Across the wider market, traders failed to find any reason to buy as concerns about the eventual reduction of quantitative easing in the US still weighed. The FTSE 100 index declined 19.93 points to 6,551.53. Bargain-hunters piled in to miner Fresnillo after its recent fall, and it was top of the benchmark index, 35p brighter at 1,006p.
City analysts lined up to tell investors to abandon ship at Carnival. Analysts at Morgan Stanley, Exane BNP Paribas and Natixis all issued the equivalent of sell ratings after the cruise-ships operator reported a 30 per cent fall in third-quarter profit. Its shares tumbled 5.6 per cent on Tuesday and lost another 6.7 per cent yesterday.
Punters agreed with the brokers' advice and it sank 152p to 2,106p.
The engineer Amec decided that, after five years, it was a good time for some broker housekeeping. It has ditched Deutsche Bank and replaced it with Barclays to join Bank of America Merrill Lynch. Amec was 2p better at 1,093p.
Analysts at UBS raised their price target for aerospace group BAE Systems to 490p after new contract wins for the group earlier in the week, and it was 10.4p up at 461.3p.

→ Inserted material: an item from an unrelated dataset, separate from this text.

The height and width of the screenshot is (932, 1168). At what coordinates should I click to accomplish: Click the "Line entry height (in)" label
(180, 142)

Oil group Soco International reported good results from a drill test and its spurted up 1.1p to 430p. On the small-cap index, pubs group Punch Taverns, which is still in talks to sort out its debt situation, reported a 23 per cent full-year pre-tax profit slump to £49m but was unmoved at 15p.

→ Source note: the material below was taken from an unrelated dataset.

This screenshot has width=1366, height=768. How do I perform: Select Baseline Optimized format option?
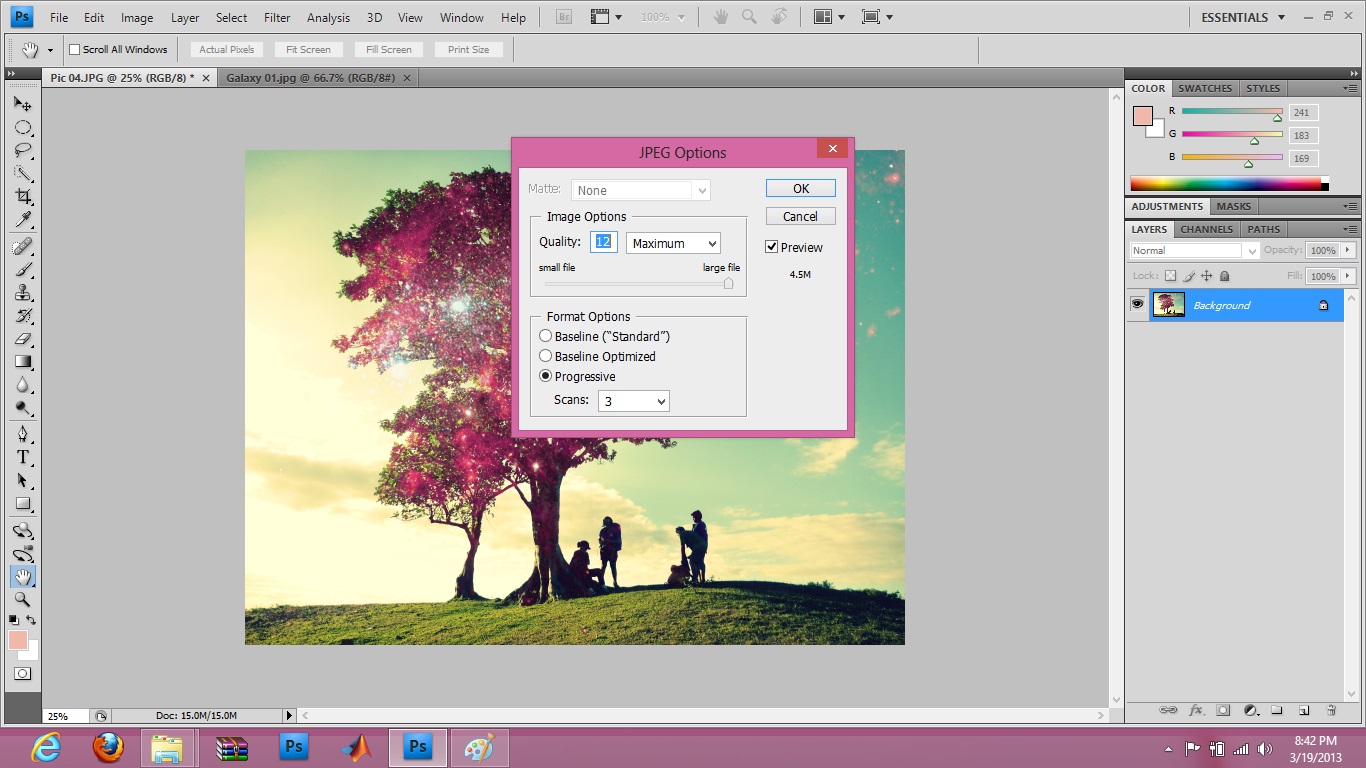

The fashion and homeware retailer Laura Ashley disappointed investors with falling comparable sales, and it lost 2.25p to 24p. Meanwhile, the Russia-focused gold miner Petropavlovsk also welcomed some bargain-hunters and shone 4.5p brighter at 76p.
On AIM, iodine maker Iofina jumped 37p to 185p after reporting record half-year sales. The group extracts iodine out of waste brine from shale oil and gas fields in the US and South America, and investors were hoping its purple patch will continue. Investec's scribblers said it "remains a high-potential, but high-risk, investment".
Panmure Gordon's analysts declared Animalcare, which sells medicines for pets, is a "mini Dechra at the start of journey". Panmure was likening the group to the mid-tier listed Dechra Pharmaceuticals as it started covering it with a buy.
It said it "allows investors access to large and fast-growing markets which are relatively predictable and without much economic cycle volatility". But traders have yet to heed Panmure's advice and it was unmoved at 172.5p.
Fuel technology specialist Oxford Catalysts has been renamed Velocys, and was 5p stronger at 164.5p.
Security and defence surveillance technology specialist Digital Barriers secured a 9p gain to 149p after winning two new contracts.